Roberts signals no new money for farm bill, Stabenow notes savings
At a Senate Agriculture Committee field hearing on the next farm bill in Frankenmuth, Mich., on May 13, Senate Agriculture Committee Chairman Pat Roberts, R-Kan., signaled that he believes there will not be more money for the next farm bill.
After listening to 16 witnesses invited by Senate Agriculture ranking member Debbie Stabenow, D-Mich., Roberts said, “The reality is we are going to have to do more with less.”
For the second time at the hearing, Roberts said that the federal debt totals $19 trillion and added, “We can’t go on like this.”
In an opening statement, Stabenow noted that the Congressional Budget Office estimates that the 2014 farm bill will save $80 billion more than expected and that 500 groups have said there should be no additional cuts.
During a news conference following the hearing, Roberts said that each of the witnesses who came to Michigan State University’s Saginaw Valley Research and Extension Center had provided “valuable insights.”
“We were here to do one thing, listen,” Roberts said.
Farm groups have said there should be additional resources for the next farm bill and the House Agriculture Committee has said there should be “budget flexibility” to develop the next bill.
Then Roberts said, “Times are tough in farm country, I don’t know how many times we are going to have to say that to get the attention of the national media. The credit situation is tightening, prices continue to be low.”
He also noted that Kansas has been going through “a rough patch” due to “Mother Nature” — a reference to the recent wildfires and a storm that appears to have devastated the winter wheat crop.
“Overregulation is a real problem,” said Roberts, who had reacted strongly when a farmer said that the Agriculture Department expects him to record wildlife that cross his property. Overregulation is a problem at USDA and throughout the federal government, Roberts said.
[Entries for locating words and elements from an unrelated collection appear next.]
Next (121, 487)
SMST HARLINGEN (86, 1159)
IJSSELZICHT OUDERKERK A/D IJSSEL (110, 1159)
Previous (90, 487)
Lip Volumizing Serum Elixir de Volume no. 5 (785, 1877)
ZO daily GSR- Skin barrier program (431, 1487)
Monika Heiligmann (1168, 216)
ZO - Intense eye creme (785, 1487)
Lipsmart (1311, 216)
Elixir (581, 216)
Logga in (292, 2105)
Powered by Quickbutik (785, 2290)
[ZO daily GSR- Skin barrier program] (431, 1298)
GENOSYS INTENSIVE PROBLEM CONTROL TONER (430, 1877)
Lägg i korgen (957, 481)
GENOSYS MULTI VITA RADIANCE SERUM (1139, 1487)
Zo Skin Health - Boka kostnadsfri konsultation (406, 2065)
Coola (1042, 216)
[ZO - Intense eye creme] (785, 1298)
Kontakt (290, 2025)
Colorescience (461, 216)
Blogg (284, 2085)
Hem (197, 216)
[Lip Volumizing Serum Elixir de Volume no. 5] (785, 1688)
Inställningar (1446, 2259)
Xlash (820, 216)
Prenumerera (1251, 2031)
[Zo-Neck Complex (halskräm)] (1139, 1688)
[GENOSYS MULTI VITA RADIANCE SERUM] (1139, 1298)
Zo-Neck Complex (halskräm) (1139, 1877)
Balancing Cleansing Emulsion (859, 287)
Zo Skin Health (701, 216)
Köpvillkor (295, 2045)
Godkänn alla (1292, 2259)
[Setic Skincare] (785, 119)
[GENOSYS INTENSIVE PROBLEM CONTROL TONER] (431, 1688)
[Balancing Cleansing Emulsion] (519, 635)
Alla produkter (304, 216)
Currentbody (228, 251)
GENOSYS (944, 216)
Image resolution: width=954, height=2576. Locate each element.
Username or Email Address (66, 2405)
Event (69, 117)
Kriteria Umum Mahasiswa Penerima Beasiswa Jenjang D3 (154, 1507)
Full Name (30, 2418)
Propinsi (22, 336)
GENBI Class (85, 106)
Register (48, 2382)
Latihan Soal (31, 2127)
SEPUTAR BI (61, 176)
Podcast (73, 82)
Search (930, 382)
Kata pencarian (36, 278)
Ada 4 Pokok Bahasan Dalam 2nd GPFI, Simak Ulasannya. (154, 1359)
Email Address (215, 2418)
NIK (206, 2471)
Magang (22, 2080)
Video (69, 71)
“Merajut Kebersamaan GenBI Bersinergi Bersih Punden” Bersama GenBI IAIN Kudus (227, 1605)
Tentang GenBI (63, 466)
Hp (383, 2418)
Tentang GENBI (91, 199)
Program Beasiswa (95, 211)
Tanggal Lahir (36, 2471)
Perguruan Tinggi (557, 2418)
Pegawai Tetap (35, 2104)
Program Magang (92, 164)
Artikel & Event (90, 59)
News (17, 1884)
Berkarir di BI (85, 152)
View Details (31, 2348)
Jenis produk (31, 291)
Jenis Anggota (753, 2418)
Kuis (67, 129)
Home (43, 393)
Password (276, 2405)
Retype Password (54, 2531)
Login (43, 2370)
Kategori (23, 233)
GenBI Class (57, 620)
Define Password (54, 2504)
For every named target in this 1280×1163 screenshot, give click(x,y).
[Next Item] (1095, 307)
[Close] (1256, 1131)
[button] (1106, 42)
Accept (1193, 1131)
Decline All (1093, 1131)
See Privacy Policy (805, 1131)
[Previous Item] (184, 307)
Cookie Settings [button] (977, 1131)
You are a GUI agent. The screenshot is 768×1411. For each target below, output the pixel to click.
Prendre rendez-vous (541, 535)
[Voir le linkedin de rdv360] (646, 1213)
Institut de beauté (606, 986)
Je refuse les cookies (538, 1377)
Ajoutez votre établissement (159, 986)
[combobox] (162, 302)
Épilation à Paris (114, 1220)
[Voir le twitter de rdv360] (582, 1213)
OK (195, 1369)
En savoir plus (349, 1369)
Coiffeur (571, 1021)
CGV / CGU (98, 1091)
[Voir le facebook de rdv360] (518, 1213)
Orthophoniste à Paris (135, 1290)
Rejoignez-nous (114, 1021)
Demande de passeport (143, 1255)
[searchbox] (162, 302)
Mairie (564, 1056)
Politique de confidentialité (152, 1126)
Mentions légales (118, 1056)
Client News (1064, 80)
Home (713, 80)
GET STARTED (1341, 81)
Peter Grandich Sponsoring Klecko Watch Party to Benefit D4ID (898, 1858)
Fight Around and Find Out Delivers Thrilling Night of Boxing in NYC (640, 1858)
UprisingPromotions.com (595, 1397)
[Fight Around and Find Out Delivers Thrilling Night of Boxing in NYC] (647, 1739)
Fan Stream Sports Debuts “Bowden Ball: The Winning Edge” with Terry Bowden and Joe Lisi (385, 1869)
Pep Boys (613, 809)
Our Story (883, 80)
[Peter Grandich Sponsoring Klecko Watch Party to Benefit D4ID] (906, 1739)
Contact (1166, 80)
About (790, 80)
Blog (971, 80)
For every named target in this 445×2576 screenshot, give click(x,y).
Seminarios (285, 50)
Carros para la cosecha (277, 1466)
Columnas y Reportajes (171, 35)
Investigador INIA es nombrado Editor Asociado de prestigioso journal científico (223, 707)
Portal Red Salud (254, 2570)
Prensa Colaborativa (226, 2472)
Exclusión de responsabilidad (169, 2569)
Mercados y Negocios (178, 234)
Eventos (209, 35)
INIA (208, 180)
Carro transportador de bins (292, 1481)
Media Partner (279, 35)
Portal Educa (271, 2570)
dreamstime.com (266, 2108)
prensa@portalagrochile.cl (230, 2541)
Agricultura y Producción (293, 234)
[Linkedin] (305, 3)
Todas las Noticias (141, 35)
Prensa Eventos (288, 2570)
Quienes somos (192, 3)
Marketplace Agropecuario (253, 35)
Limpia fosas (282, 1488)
The hearing was running short on time because Roberts had to catch a plane, and he asked the second panel of witnesses for their ideas about flexibilities and efficiencies.
Members of the panel suggested allowing haying and grazing on Conservation Reserve Program land, access for additional groups to the Connect America fund, combining local, regional and urban agriculture programs and more cooperation among providers of food aid to low-income people might all make the farm bill more efficient.